Time to start looking at powders!
Many years ago, when Soylent first released their 2.0 chocolate powder, I got a coupon code for a sample batch... it was revolting. It was so bad that by the time I got around to try it (a few days after delivery), Amazon had already disabled the reviews. So I wasn't going to give them a second chance (also, it looked likely that it too would have been cheaper through Az's S&S).
I found (on the Soylent subreddit of all places) a discussion of other folks doing what I was doing, looking for something other... something better.
Super Body Foods (now rebranded to Basically Food) was both one of the highest recommended options, but also one of the cheapest.
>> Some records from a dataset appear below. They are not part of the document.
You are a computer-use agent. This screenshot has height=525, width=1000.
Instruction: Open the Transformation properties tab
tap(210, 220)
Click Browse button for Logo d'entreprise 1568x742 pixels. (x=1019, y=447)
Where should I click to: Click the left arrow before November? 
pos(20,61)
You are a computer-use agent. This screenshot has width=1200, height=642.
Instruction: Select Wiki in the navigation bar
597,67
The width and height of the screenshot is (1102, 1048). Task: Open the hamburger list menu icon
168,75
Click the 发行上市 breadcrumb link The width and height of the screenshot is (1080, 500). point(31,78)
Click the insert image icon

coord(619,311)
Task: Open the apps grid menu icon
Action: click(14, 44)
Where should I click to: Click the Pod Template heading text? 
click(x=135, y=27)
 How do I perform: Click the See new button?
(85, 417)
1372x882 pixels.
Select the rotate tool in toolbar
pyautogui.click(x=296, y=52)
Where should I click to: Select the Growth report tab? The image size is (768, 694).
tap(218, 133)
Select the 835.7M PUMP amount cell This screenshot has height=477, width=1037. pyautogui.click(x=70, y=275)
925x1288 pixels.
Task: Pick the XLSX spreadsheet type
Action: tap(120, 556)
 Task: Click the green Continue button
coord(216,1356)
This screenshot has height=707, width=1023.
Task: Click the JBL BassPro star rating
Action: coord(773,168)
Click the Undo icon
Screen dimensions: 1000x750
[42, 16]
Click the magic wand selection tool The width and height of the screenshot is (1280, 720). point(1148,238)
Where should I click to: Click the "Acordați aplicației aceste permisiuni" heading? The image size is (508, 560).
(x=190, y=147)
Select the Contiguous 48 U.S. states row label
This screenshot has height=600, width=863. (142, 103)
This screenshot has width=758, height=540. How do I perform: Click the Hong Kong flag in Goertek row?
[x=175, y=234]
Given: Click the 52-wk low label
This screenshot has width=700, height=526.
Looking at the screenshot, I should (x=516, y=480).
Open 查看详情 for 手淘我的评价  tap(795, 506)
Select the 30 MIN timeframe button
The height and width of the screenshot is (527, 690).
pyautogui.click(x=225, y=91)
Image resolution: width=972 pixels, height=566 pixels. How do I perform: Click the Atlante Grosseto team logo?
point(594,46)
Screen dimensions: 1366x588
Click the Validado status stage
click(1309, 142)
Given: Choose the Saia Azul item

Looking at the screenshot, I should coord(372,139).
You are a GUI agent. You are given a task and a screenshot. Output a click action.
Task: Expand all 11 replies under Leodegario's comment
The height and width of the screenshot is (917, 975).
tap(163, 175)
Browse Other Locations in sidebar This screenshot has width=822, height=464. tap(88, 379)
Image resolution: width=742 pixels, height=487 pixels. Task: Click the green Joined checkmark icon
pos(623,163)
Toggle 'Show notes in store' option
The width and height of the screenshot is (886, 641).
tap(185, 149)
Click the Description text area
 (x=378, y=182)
Except there was one catch: no samples. So I bought a 2.5 lb, $25 container of Boost.
I like it.
It meets two of my use-cases, Easy and Palatable, but I have yet to run it against the third, Fast. (I've been unemployed the last five months, and haven't yet had any time constraints around my consumption.)
It's been good with both oat and almond milk (I haven't tried it with cow milk, and not planning on trying it anytime soon). I also ran the numbers on the combined price between powder + milk vs liquid Soylent, and discovered that as long as the price per container (~1.5L) stays below about $9-10 (and BF stays at $1.25/serving), BF + ND milk will be cheaper. (ND milk is about $3-5 per container right now.)
I do have a couple of complaints about BF though.
For one, the website shop listings show tubs. It arrived in a bag. I prefer tubs.
Fortunately, I have an old tub from my Chirps (RIP) protein powder that was almost empty, so I moved the remainder to a smaller container, cleaned it out (making sure to dry it thoroughly), and transplanted the bag into the Chirps tub. By the time I'd completed the washing and drying, I'd consumed a number of servings, which was good because it was a pretty tight fit. If I buy more BF Boost, I'll either need to find a larger tub or transfer the powder half at-a-time.
Curiously, I was able to cut out the info panels from the bag and they almost perfectly cover the old Chirps labels (which I wasn't able to peel off). I didn't want to discard the info for a variety of reasons, and having only an electronic copy didn't feel ideal.
Secondly, I don't like the scoop it shipped with.
BF Boost came with a surprisingly large plastic scoop (57g), which was fairly difficult to use while it was in the bag, and even worse when I'd transferred it to the tub. Furthermore, attempting to "level" the scoop mostly resulted in the powder getting tamped down inside the scoop, which both messed up the measure and left the milk fairly chunky. Instead, I found a smaller metal scoop that I had lying around and estimated the conversion rate between the two (~2-2.5 rounded scoops of the metal to ~1 scoop of the plastic), and have been having a much better time of it.
I think I'll likely buy another batch, but I don't yet know if I'll be setting up a subscription for it, given that I haven't yet calculated my consumption rate. (So far, I'm drinking it about as often as I was at the peak of my Soylent consumption, but how long that will hold and how long the bag will last with my "adapted" scoop, I can't say.)